The potential qualification of the Micula award as state aid is referred back to the General Court

After having ruled that the Commission was competent to assess the compatibility of the alleged aid, the Court of Justice concluded that the case had to be referred to the General Court since the review of the validity of the Commission’s 2015 decision “involves complex assessments of fact, in respect of which the Court does not have all the necessary facts” (para. 154).

The General Court will thus have to determine whether the Commission was right to consider that the payment by Romania of the compensation granted by the award was constitutive of state aid by reviewing the four conditions of the same, namely whether there was (i) an intervention by Romania, which (ii) gave the Micula brothers an advantage on a selective basis, (iii) distorted of may have distorted competition, and (iv) was likely to affect trade between Member States. To conclude that these conditions would have been met, the Commission relied heavily on the fact that the award would have been rendered on the basis of an intra-EU BIT contrary to EU law (although Romania’s accession occurred during the proceedings). In its upcoming assessment, the General Court will have to factor in the Achmea case as well, in view of the Court of Justice’s conclusion on its relevance.
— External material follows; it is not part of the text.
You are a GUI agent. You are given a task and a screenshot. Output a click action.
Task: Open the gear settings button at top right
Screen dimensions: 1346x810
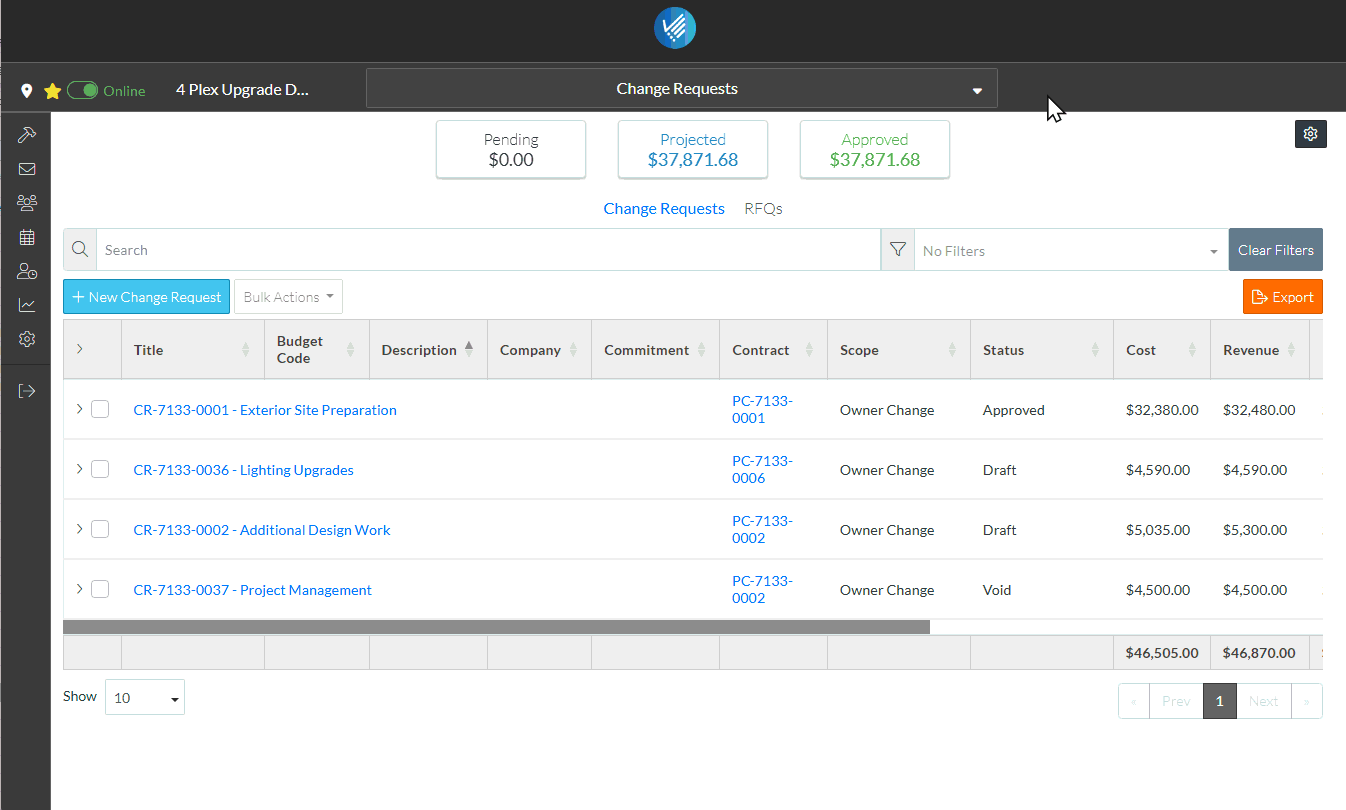tap(1311, 134)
The upcoming assessment of the General Court will be key for other intra-EU BIT/ECT arbitration proceedings. Since most arbitral tribunals have remained undeterred by the Achmea case law, the state aid argument offers another way for the European Commission to oppose the enforcement of the awards rendered by these tribunals, in addition to the filing of amicus curiae in (non-EU) enforcement proceedings and its efforts to have the intra-EU BITs repealed by the Member States.

Almost 20 years after the start of the arbitration proceedings, the upcoming General Court’s decision is unlikely to be the end of the story, as it will likely be subject to a new appeal to the Court of Justice.

 

The views express herein are the author’s only.